From Romanesque buildings and Baroque structures to towering monuments of Communist Prague, this city’s historical buildings have been restored, renovated and revered for many, many years. Add to this a more modern crop of construction across the Czech capital and you have the dream destination for architecture aficionados. Take a look at our guide to architecture in Prague and discover everything from castles to crawling babies.
Begin your architectural tour of Prague by going back in time to the 10th century, when the city was home to many Romanesque buildings. See one of the finest existing examples of this period at St. George’s Basilica, hidden away within the historic Prague Castlecomplex. Considered something of a work in progress, the basilica has been reinvented and redeveloped many times over the years, resulting in a patchwork of different styles – luckily, its Romanesque twin steeples remain.
The oldest Romanesque rotunda in the city, St. Martin Rotunda is also worth stopping by. Having escaped demolition on a fair few occasions – and once used as a gunpowder store – this is the largest of its kind in the city.
Skip forward to the Gothic period at the famed 14th century Charles Bridge, with its imposing statuary and views down the Vltava River. Best enjoyed at dawn, (before the crowds make a leisurely amble out of the question), the bridge also affords fantastic vistas of the “City of One Thousand Spires”.

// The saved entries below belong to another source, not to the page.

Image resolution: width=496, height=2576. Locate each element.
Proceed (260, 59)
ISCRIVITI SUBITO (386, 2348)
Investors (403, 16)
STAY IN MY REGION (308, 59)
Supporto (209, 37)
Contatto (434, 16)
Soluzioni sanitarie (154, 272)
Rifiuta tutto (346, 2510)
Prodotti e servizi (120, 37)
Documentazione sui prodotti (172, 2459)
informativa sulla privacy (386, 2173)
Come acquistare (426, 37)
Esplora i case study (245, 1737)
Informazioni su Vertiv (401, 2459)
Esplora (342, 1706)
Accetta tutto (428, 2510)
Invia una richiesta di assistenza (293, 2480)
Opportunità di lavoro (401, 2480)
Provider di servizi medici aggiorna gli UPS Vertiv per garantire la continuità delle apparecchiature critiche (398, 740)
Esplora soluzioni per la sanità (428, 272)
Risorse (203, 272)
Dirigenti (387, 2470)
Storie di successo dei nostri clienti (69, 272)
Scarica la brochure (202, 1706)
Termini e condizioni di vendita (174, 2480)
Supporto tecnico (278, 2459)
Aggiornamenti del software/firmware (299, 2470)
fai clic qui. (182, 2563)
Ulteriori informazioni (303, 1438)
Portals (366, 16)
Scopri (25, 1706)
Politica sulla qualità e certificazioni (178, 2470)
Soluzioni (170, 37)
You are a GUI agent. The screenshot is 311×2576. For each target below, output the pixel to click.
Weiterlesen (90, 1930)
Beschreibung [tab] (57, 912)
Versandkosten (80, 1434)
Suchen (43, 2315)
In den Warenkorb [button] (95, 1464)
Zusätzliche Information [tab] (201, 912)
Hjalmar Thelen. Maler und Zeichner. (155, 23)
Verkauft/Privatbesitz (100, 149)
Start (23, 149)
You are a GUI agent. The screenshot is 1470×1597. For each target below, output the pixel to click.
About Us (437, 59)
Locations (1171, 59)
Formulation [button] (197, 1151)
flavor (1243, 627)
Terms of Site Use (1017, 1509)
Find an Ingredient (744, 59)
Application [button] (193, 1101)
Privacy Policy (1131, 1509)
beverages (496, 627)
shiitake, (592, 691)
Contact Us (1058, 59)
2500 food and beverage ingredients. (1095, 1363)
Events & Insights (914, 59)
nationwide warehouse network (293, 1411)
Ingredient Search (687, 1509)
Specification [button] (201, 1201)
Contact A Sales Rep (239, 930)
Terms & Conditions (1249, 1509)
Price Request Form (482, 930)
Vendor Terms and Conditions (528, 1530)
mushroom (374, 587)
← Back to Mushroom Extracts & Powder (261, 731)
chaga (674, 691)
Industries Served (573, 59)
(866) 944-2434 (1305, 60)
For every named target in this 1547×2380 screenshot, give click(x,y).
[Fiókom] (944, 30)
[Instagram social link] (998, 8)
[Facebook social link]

And two of the most famous spires to look out for top the impressive Church of Our Lady Before Tyn, dominating one side of Old Town Square. Built on the bones of a Romanesque church, construction began for this particular building in the 14th century and its spiked towers, legend has it, gave Walt Disney the inspiration for Sleeping Beauty’s Castle.
Another great example of Gothic architecture in Prague can be found at St. Vitus Cathedral, also within the Prague Castle complex. Built over six centuries, this vast Cathedral includes a richly decorated façade and high vaulted ceilings, typical of the Gothic style, as well as Neo-Gothic, Renaissance, Baroque and 20th century elements, incorporated over the many generations it took to build.